Postmortem Ghazal
by Olivia Comm

Runestone, volume 3

Postmortem Ghazal

Yesterday, I watched a bird fumble with a leaf for an hour, not moving.
Its beak cranked up and down and up and down for days, always moving.

I walked past a meager man and your scent exploded from my cells.
It spun me around and took me away in hurricane winds, dragging, moving.

Swans, bald eagles, penguins, I hear they mate for their whole lives,
cemented together like sidewalk blocks though they’re constantly, forever moving.

Yesterday (maybe?) you were inside me and now you’re gone. But your feel
still lingers on my skin and awakens, when I think it has settled, again moving.

They say a watched pot, a stared-at pot, helicopter watched pot, will never boil.
And a watched grave won’t creak and snap open nails, the top never moving.

Memories play the game but I don’t think they play it very fair,
they ride in an opened-door train car that is slowly moving.
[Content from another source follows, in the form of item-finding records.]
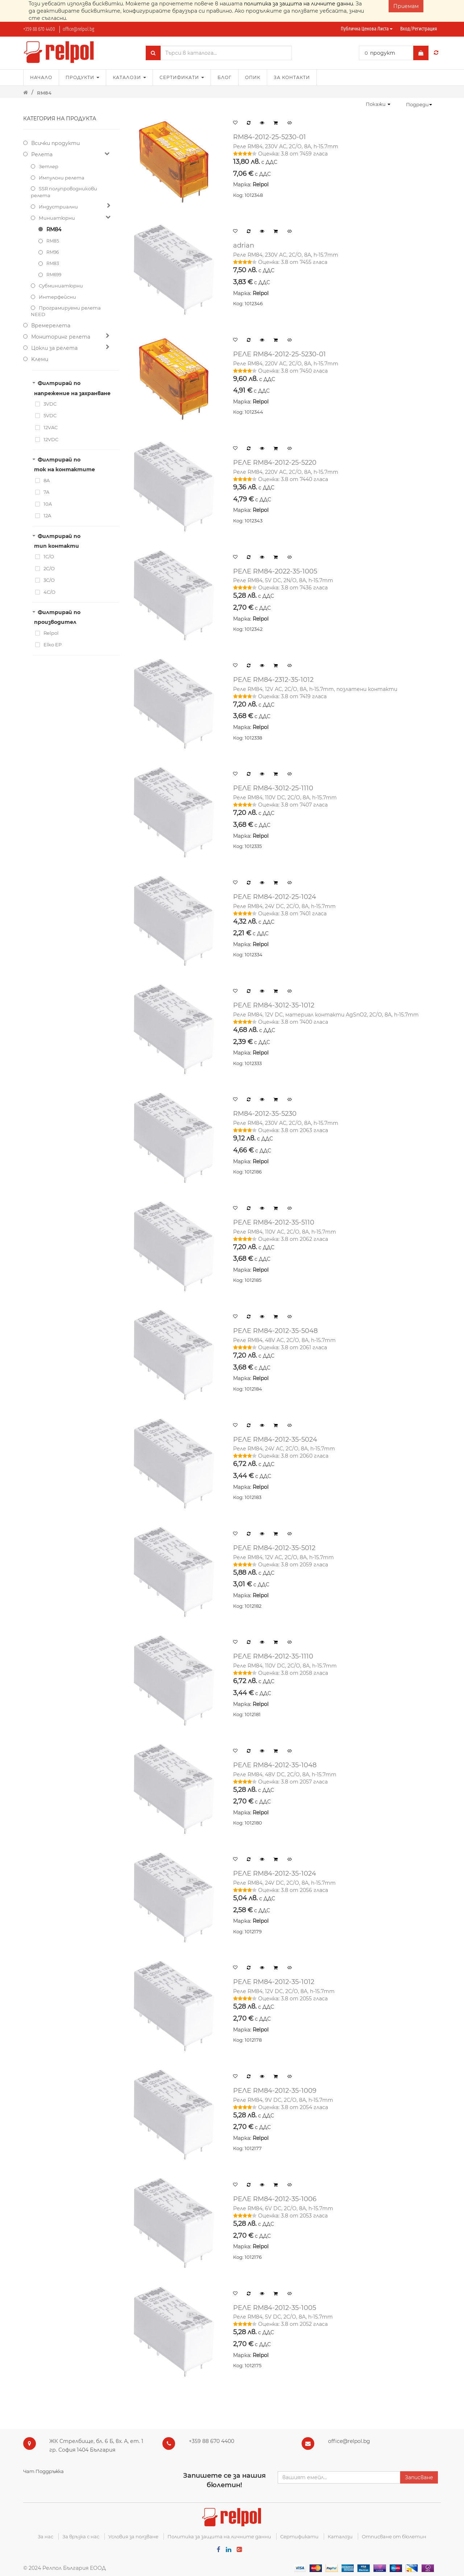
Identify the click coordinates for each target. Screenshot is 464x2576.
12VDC (51, 439)
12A (47, 515)
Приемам (406, 6)
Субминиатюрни (61, 286)
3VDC (50, 404)
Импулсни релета (61, 178)
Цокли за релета (54, 348)
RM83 (52, 263)
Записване (419, 2477)
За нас (45, 2536)
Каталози (340, 2536)
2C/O (49, 568)
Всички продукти (55, 143)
Bed sheets get heavier the longer you are under them, cotton hardens to slate.
In bed, sometimes I think I hear your footsteps but it’s only the settling house moving.
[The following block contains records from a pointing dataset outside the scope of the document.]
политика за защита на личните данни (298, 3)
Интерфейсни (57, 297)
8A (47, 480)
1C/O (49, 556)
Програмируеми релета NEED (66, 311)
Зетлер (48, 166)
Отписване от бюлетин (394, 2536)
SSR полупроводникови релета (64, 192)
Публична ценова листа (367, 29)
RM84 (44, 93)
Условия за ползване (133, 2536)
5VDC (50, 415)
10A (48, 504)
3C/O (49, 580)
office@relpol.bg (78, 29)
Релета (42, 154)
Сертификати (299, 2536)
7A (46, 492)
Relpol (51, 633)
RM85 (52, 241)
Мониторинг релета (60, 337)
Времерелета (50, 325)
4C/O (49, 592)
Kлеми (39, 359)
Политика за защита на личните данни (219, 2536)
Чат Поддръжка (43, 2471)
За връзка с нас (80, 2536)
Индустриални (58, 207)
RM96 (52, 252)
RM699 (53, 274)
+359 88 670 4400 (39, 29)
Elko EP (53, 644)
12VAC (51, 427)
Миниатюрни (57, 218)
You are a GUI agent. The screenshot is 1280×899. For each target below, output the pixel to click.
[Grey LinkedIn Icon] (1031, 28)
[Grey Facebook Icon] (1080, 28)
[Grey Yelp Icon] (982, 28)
Me, the time bomb. I think it was yesterday that burnt chicken tenders made me cry.
They tell me I need to stop, get up, move on, but my broken legs won’t start moving.
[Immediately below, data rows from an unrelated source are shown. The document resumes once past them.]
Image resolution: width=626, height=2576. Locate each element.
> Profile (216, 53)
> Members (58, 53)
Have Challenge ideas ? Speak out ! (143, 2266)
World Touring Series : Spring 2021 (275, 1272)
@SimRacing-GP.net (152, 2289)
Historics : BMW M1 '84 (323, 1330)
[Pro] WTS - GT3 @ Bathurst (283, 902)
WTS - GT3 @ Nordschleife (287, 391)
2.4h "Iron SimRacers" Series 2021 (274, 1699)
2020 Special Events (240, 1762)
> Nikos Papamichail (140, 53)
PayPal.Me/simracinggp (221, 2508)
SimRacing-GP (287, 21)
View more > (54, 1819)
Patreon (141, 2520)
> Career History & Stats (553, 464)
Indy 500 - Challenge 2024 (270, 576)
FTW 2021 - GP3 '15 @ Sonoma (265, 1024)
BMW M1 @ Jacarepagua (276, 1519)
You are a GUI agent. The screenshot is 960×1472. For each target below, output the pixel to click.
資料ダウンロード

In the greyest of dewy spring mornings I can whisper to my coffee cup this too shall pass,
but I don’t think time can heal losing my other half. Anyways, I think time’s stopped moving.

OLIVIA COMM

University of Virginia

Olivia Comm is a third year student majoring in media studies and minoring in drama. A chance encounter with a poetry course her first year led her to a new love of poetry writing. In addition to poetry, she writes plays and short stories. Her first play will be performed at UVA in the spring. This is her first publication of poetry.